Cine, Espectáculos

Adiós a un autor

Murió Bertrand Tavernier, otro apasionado maestro del cine francés de filosa mirada social

El prestigioso cineasta galo, autor de joyas como “Capitán Conan”, un descarnado relato antibelicista y “Alrededor de medianoche” una oda al jazz y a parte de sus mejores cultores, entre una treintena de otros títulos, y agudo crítico de las acciones de gobierno de su país, falleció a los 79 años


Otro gran maestro del cine francés, de filosa mirada social y comprometida con los infortunios de este mundo arrasado, Bertrand Tavernier, falleció a los 79 años en Saint-Maxime, en la región de Provenza. Tavernier hizo films inolvidables, de enorme valor estético y con no menos agudeza argumental, lo que le permitió ganarse un lugar entre la generación precedente, la de la Nouvelle Vague –algunos realizadores le llevaban poco más de una década–, algunos de cuyos miembros más prominentes halagaron la eficacia artística de su colega –Godard, Chabrol, Varda entre ellos–.

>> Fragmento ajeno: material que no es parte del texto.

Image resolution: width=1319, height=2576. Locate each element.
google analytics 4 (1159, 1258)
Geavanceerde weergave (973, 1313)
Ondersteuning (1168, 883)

Tavernier surgió junto a directores como André Téchiné y Jacques Doillon –para nombrar dos de los más reconocidos de esa camada– pero tuvo su propio derrotero y la mayoría de sus realizaciones brillan con una singular voz propia, sobre todo por las temáticas elegidas y su forma de abordarlas.

Podría decirse con justeza que aquellas cosas que merecían tener una buena película para poner en evidencia su existencia, sus bondades o sus miserias, ahí, Tavernier contaba una historia con aguda y sutil mirada.

El hombre y sus circunstancias

Su cine tuvo un manifiesto registro realista, elección de la que muchas veces no resulta fácil salir airoso. No sin cierta miopía, alguna crítica creyó ver en sus propuestas algo de lo denominado cine social; sin embargo él aborrecía esa etiqueta y explicaba que el cine social tiene serias limitaciones para expresar los profundos dolores y pesares del hombre y sus circunstancias, y que sólo tomando al individuo en su estado de relación social, se puede dar cuenta de su lucha permanente en una vida con más penas que alegrías.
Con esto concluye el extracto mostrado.